Does patient safety and the circumstances of the current pandemic dictate that hospital patients have no right to support? Clearly, a patient who is hospitalised for treatment of Covid-19, will need to be in isolation – though while they remain conscious the hospital should help them have iPad or phone contact with their support people. For Covid-19 patients in ICU, even that limited contact is likely to be impracticable.
As news media from Europe and the United States have graphically showed, it is a heart-breaking reality that patients may have only the support of caring ICU doctors and nurses when dying from Covid-19.
Thankfully, Covid-19 has only a very limited presence in New Zealand hospitals to date. Yet some DHB 'no visiting' policies, necessarily drafted in haste at the onset of the current crisis, make no distinction between Covid-19 patients (16 people on 10 April) and the vast majority of other patients, and allow only for rare exceptions on compassionate grounds, with a single support person permitted, provided they are wearing Personal Protective Equipment.

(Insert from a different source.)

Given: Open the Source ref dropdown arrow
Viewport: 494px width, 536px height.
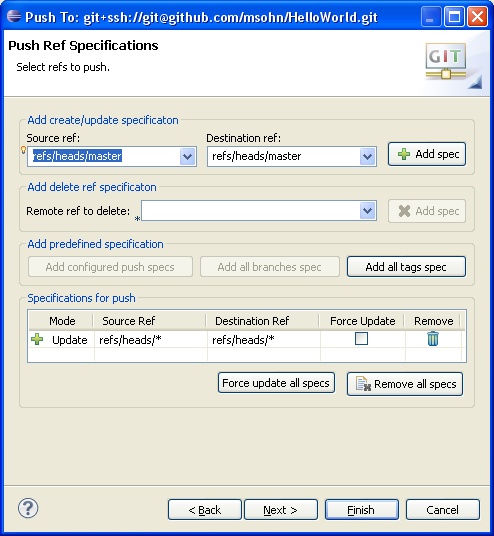Looking at the screenshot, I should 187,157.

This seems a disproportionate response, particularly for critically ill or dying patients who do not have COVID-19. As Aucklander Jess Parkes said recently, describing the impact of Middlemore Hospital's limit of 15-minute visits by one family member only to her dying grandfather, John Parkes: '… for compassionate reasons, families should be able to say goodbye to their loved ones – not just my family, but other families who are in the same position. He doesn't deserve to die alone.'
As a prominent Canadian bioethicist wrote in the aftermath of the SARS epidemic in Toronto in 2003: 'Contagious diseases, like wars, test the limits of freedom in societies.' The risk of COVID-19 transmission, especially in a hospital setting, means that restrictions to a patient's right of support are necessary. However, patients in hospital at this time of heightened concern about the spread of disease, may understandably be especially anxious and fearful, and seeking some in-person support from a close family member.
Every effort should be made to accommodate an individual patient's need for support. Where it is necessary to override the right to support, it should be done in a humane, caring, and even-handed manner. We should tread carefully before denying a patient's right to support, for in times of illness and death we all have a fundamental human need to be close to our nearest and dearest.
• Ron Paterson is a professor of health law and policy at the University of Auckland and was Health and Disability Commissioner from 2000 until 2010.